Halothane is a volatile anaesthetic which is suitable for the induction and maintenance of anaesthesia for all types of surgery and in patients of all ages.
When inhaled, Halothane is absorbed through the alveoli into the bloodstream. In the bloodstream, Halothane circulates through the body to the principal site of action, the brain. Here Halothane causes a progressive depression of the central nervous system, beginning with the higher centers (cerebral cortex) and spreading to the vital centers in the medulla. This depression is reversible. However, its mode of action, like all anaesthetic agents, is unknown.
Halothane has a relatively low solubility in blood and therefore alveoli/blood concentrations equilibrate rapidly. The triexponential decline in Halothane blood concentrations following the end of administration is thought to represent distribution into three compartments; the vessel rich group (brain/heart/liver), the musculature and adipose tissue. Approximately 80% of the inhaled Halothane is eliminated unchanged by the lungs. The remaining 20% is metabolized in the liver by oxidative and under hypoxic conditions, reductive pathways. The main metabolites are trifluoroacetic acid, bromide and chloride salts (via the oxidative pathway) and fluoride salts (via the reductive pathway). The concentrations of metabolites peak 24 hours post-operatively and are eliminated by renal excretion during the following week.
Dosage & Administration
A number of anaesthetic vaporisers specially designed for use with Halothane are available. Open, semi-open, semi-closed and closed circuit systems have all been used with good results.
For induction of anaesthesia:
- Adult: A concentration of 2-4% Halothane in Oxygen or Nitrous Oxide may be used.
- Children: A concentration of 1.5-2% Halothane in Oxygen or Nitrous Oxide is used.
For maintenance of anaesthesia:
- Adults and children: A concentration of 0.5-2% is usually required for maintenance of anaesthesia. The lower concentration is usually most suitable for elderly patients.
Increased risk of ventricular dysrhythmias with epinephrine. Increased risk of malignant hyperthermia with suxamethonium. Prolonged recovery from anaesth with concurrent use of ketamine for induction. May potentiate response to non-depolarising muscle relaxants, hypotensive agents (e.g. hexamethonium bromide, trimetaphan camsilate).

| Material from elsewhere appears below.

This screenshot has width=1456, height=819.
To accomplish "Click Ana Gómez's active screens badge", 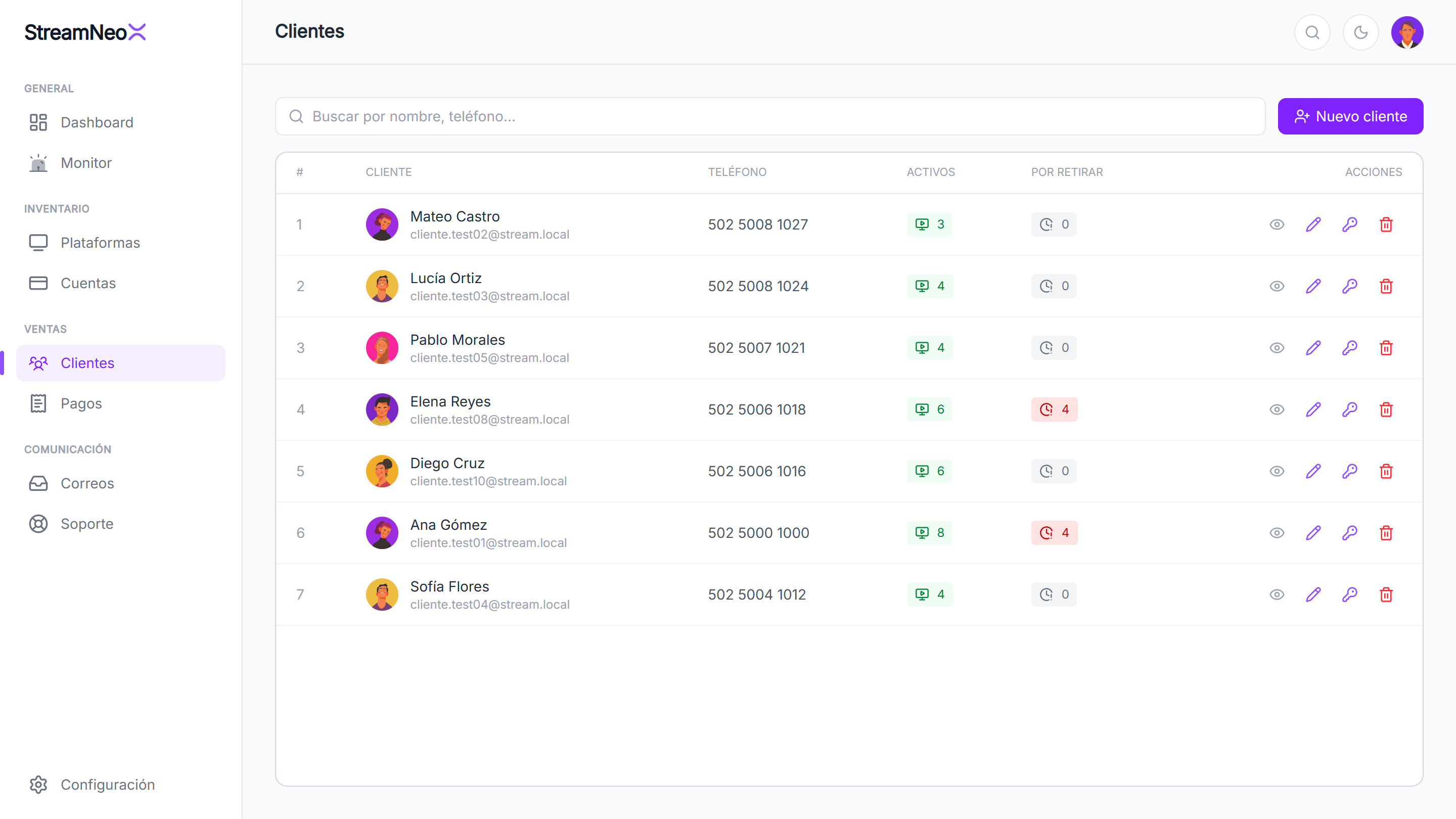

Halothane can induce liver damage; however, the incidence of severe liver damage (jaundice, which may lead to hepatic failure as a consequence of massive hepatic cell necrosis) is unknown. The risk of developing hepatic failure appears to be increased by repeated exposure. Although short intervals of time between exposures are likely to increase the risk of hepatotoxicity, even long intervals between exposures may
not eliminate the risks, since some patients have developed severe reactions following Halothane given many years after the previous exposures. On the information which is available at the present time, it is advised that the following
precautions be taken
- A careful anaesthetic history should be taken prior to use, to determine previous exposure and previous reactions following Halothane anaesthesia.
- Repeated exposure to Halothane within a period of at least 3 months should be avoided unless there are overriding clinical circumstances.

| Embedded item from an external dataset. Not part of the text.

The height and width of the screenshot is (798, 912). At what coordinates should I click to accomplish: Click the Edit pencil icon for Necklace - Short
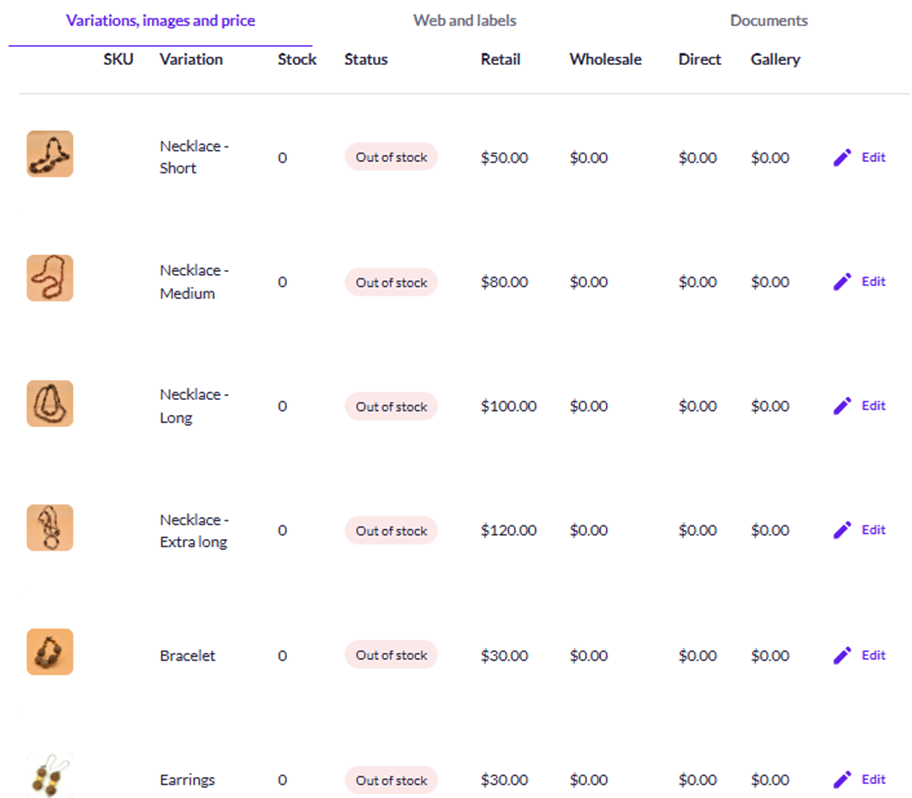click(842, 157)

- History of unexplained jaundice and pyrexia in a patient following exposure to
- Halothane is a contraindication to its future use in that patient unless absolutely essential.
- Patients should be informed if they have developed a reaction possibly related to Halothane anaesthesia; such patients should be provided with a medical alert card stating the problem.
Post-op nausea, vomiting, and shivering; resp depression, hypotension, skeletal muscle relaxation, bradycardia.
Pregnancy & Lactation
Category C: Although the data from experimental investigations in animals cannot be directly related to man, it would be prudent to avoid general anaesthesia with inhalation agents during early pregnancy, except where such use is essential.
Lactation: There are no well controlled studies with Halothane in lactating women. Halothane has been detected in breast milk of lactating women, but the effect of Halothane on breast feed neonates has not been established. However, Halothane has been in wide use for over 30 years without apparent ill consequence
Precautions & Warnings
Caution should be exercised during administration of adrenaline to patients anaesthetised with Halothane as dysrhythmias may be precipitated. For this reason the dose of adrenaline should be restricted and beta-receptor antagonists administered if necessary. Ensure adequate room ventilation when Halothane is being used. Keep the concentration of Halothane in air as low as possible.
Effect on ability to drive or operate machinery: Patients should be advised that performance at skilled tasks, such as driving and operating machinery, may be impaired for some time after general anaesthesia.
Accidental ingestion: Cases of ingestion must be treated symptomatically.
General (Inhalation) anesthetics
Bottles of Halothane must be securely closed and stored in a cool dry place, protected from light. Halothane must be kept in the original container until immediately prior to its use.
Whilst in the liquid phase, Halothane must not be diluted or contaminated; however, in the vapour phase it may be administered together with Oxygen or a mixture of Nitrous Oxide and Oxygen.